_Texte source_
Go West ! (32)

(…) Une fois tout le monde réveillé par cette agitation, après que j’aie subi quelques quolibets sur ma tendance à vouloir massacrer les chats à coups de revolver, après les inévitables plaisanteries sur ma façon de conduire, après cette soirée décevante à Las Vegas et cette nuit à la dure en plein désert, un besoin de petit déjeuner urgent et unanime a fait remonter tout le monde dans la voiture. Nous avons repris la route vers Death Valley qui s’annonçait à une cinquantaine de miles vers le nord-ouest.

Si la légende qui s’attache à cet endroit désolé ne nous avait pas attiré, rien que son nom y aurait suffi. La Vallée de la Mort ! Je ne sais pas pour vous, mais pour moi, le mot Vallée implique toujours une notion d’immensité, de splendeur, de solennité. Vallée des Rois, Vallée Perdue, Vallée des Géants, Vallée de la Peur, Vallée de la Mort…, le genre de locution qu’on ne peut écrire qu’avec des majuscules. Il nous paraissait donc impossible de rentrer en France sans pouvoir dire que nous avions traversé la Vallée de la Mort.

Il est sept heures du matin. Le courant d’air qui traverse la voiture par les fenêtres ouvertes est déjà très chaud mais il rend l’atmosphère presque respirable. La route est droite, le paysage sans intérêt. Bientôt, un village se dessine. Je dis « village » parce que « hameau » implique pour moi un certain charme campagnard dont il est impossible de déceler la moindre trace dans ces cinq ou six bâtiments blanchâtres et poussiéreux éparpillés autour d’un carrefour. Le mot village n’est pas beaucoup mieux adapté, mais pour le moment, je n’en trouve pas d’autre pour rendre la vanité de ces minuscules abris humains écrasés par l’immensité d’une nature hostile. Un panneau métallique, lui aussi criblé d’impacts de balles, nous annonce que nous arrivons à “Amargosa Valley, fondée en 1906, altitude 2664 pieds, population 453“. Il n’y a pas de motel à Amargosa Valley, pas de diner, pas d’épicerie, pas de maison digne de ce nom — les 453 habitants ont dû aller vivre ailleurs — juste une station-service. Contrairement aux autres constructions, celle-là à l’air tout neuf. Il y aura sûrement au moins une machine à café. De toute façon, à voir la carte, c’est notre dernière chance de trouver un endroit civilisé avant cent ou deux cents miles. Il faut s’y arrêter.

_Consigne_
D'après le texte source, en quelle année Amargosa Valley a-t-elle été fondée selon le panneau métallique ?

_Données fournies_

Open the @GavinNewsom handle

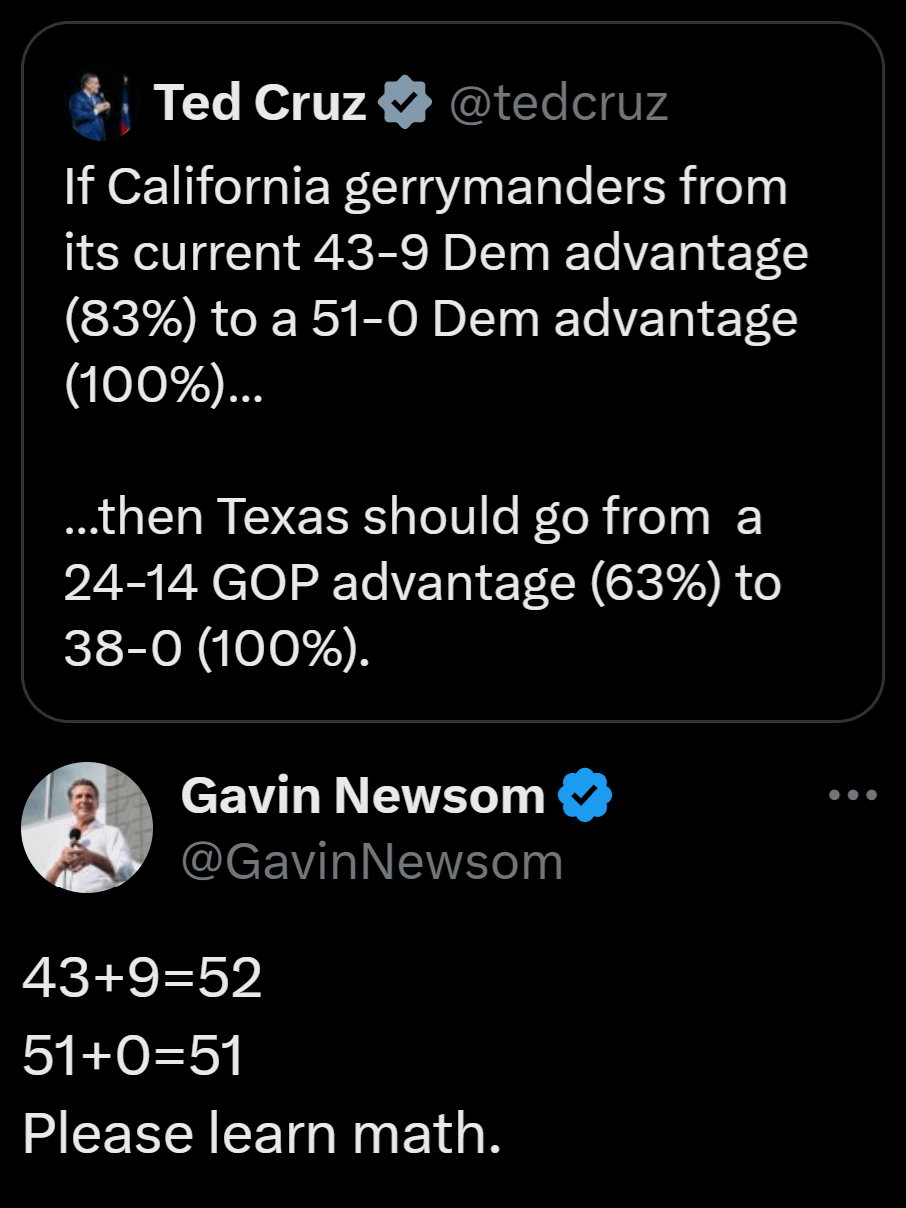tap(372, 861)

_Réponse attendue_
En 1906.